In 1824, the currency situation in the Madras Presidency was characterized by a complex and often chaotic multiplicity of systems. The primary unit was the silver
Star Pagoda, valued at approximately 3½ Company Rupees, but the everyday economy relied heavily on a bewildering array of
gold pagodas,
silver rupees, and
copper coins (cash) from various dynasties and European issuers. Furthermore, the Presidency's monetary landscape was deeply regional, with different
fanams and
cash units having distinct values in districts like Arcot, Madras, and Malabar, leading to constant calculation difficulties for trade and revenue collection.

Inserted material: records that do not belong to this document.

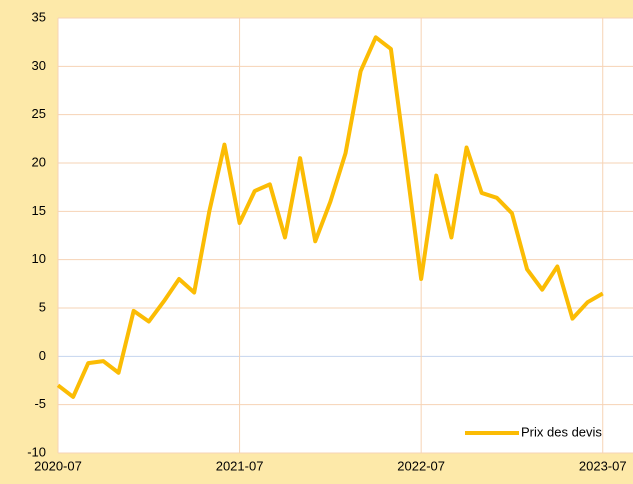  What do you see at coordinates (421, 466) in the screenshot?
I see `x-tick-label: 2022-07` at bounding box center [421, 466].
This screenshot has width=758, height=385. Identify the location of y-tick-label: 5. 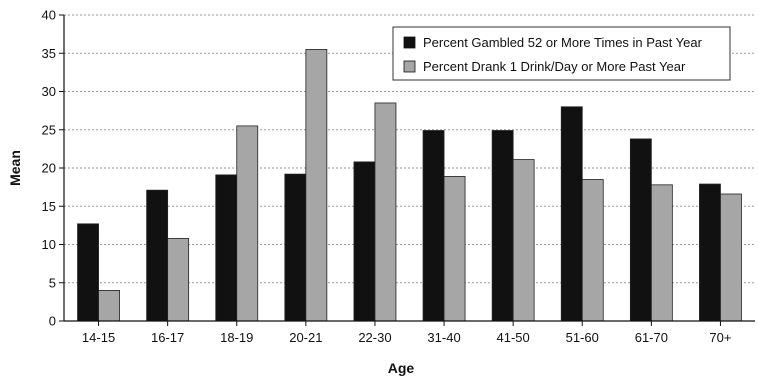
(52, 282).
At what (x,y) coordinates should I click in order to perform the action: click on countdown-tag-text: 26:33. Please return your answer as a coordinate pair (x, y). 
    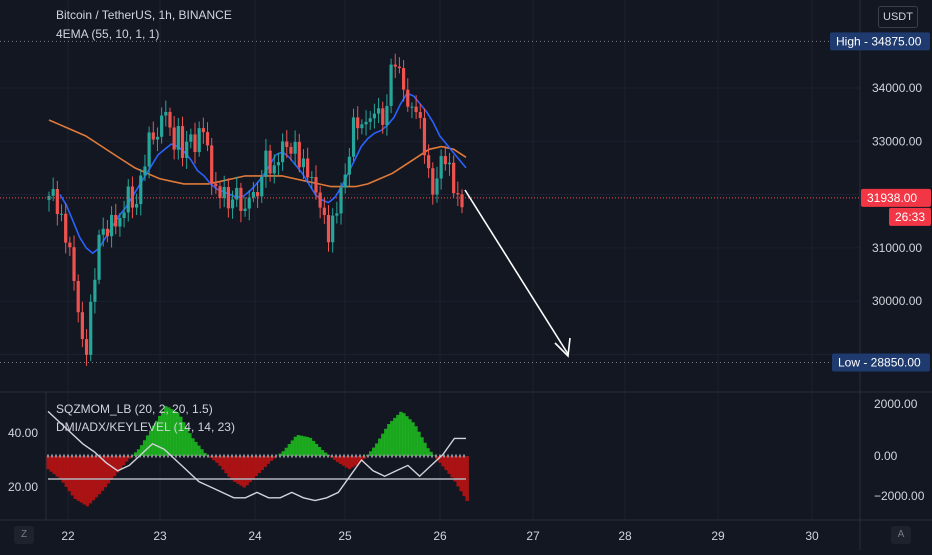
    Looking at the image, I should click on (910, 217).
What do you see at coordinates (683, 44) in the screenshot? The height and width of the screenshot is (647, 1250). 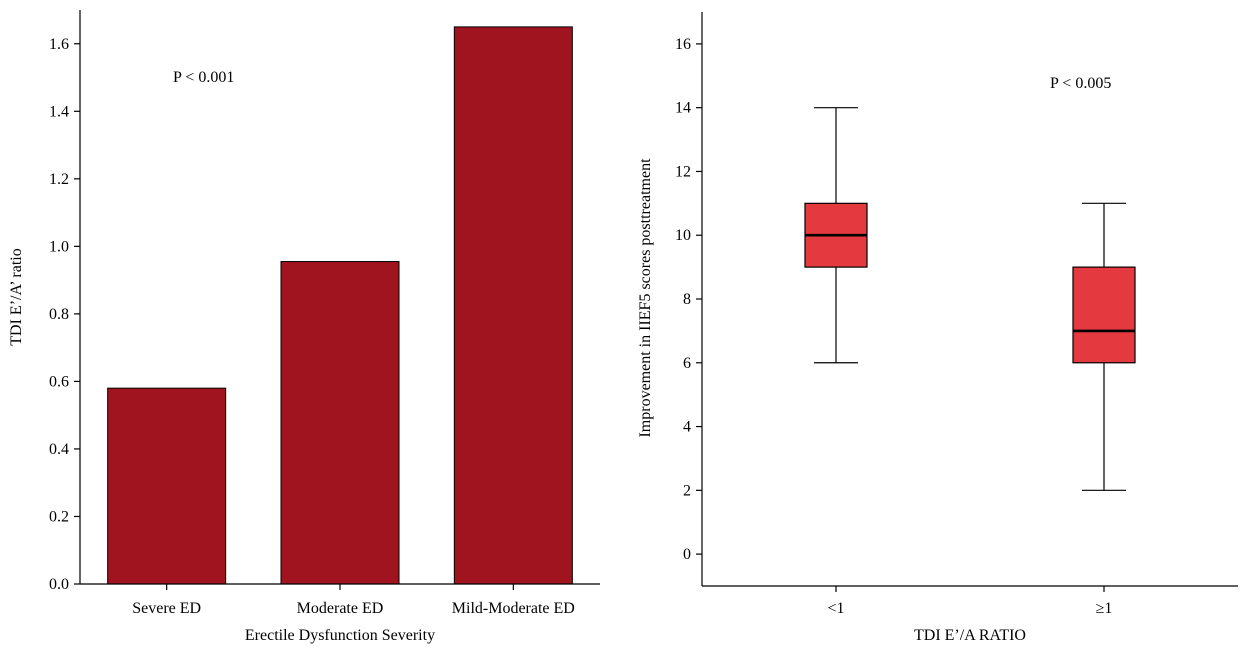 I see `y-tick-label: 16` at bounding box center [683, 44].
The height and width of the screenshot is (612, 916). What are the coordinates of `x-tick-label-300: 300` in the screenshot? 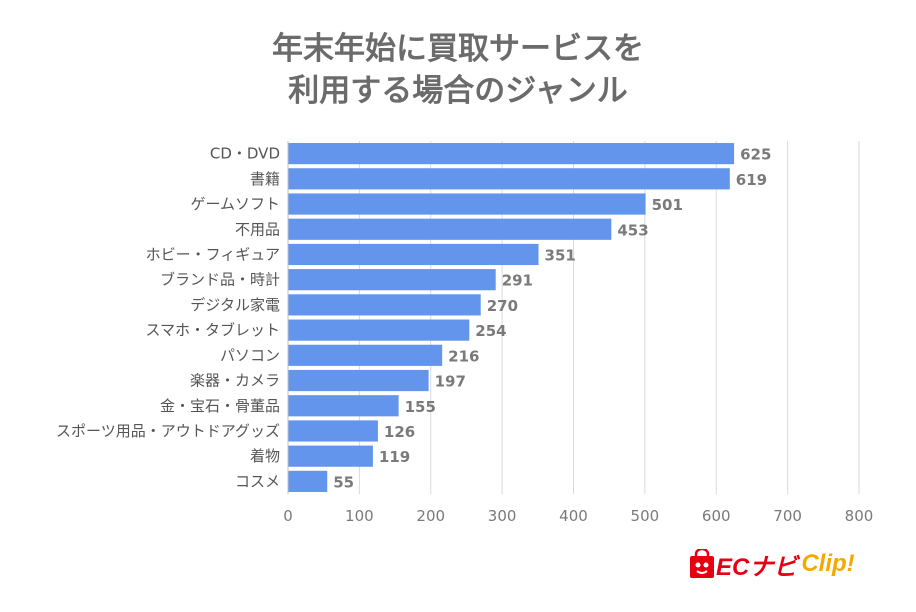 It's located at (502, 516).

This disorder was a legacy of the pre-colonial period and early Company rule, where the East India Company had been slow to impose a uniform standard. While the Bengal Presidency had moved toward a uniform silver rupee standard, Madras remained on a
de facto gold standard centred on the pagoda, with silver and copper coins as fractional currencies. The system was further strained by a chronic shortage of small-change copper coins, which hampered daily transactions for the majority of the population and encouraged the circulation of debased and counterfeit coins.
Recognizing the impediment this posed to administration and commerce, the East India Company was, by the 1820s, actively moving toward reform. The period around 1824 was a transitional one, setting the stage for the major
currency reforms of 1825. These would demonetize the old gold pagoda and establish a uniform
silver rupee standard across all of British India, aligning Madras with the systems of Bengal and Bombay. Thus, in 1824, the Presidency was on the cusp of abandoning its long-standing, fragmented monetary tradition in favour of a centralized, imperial currency.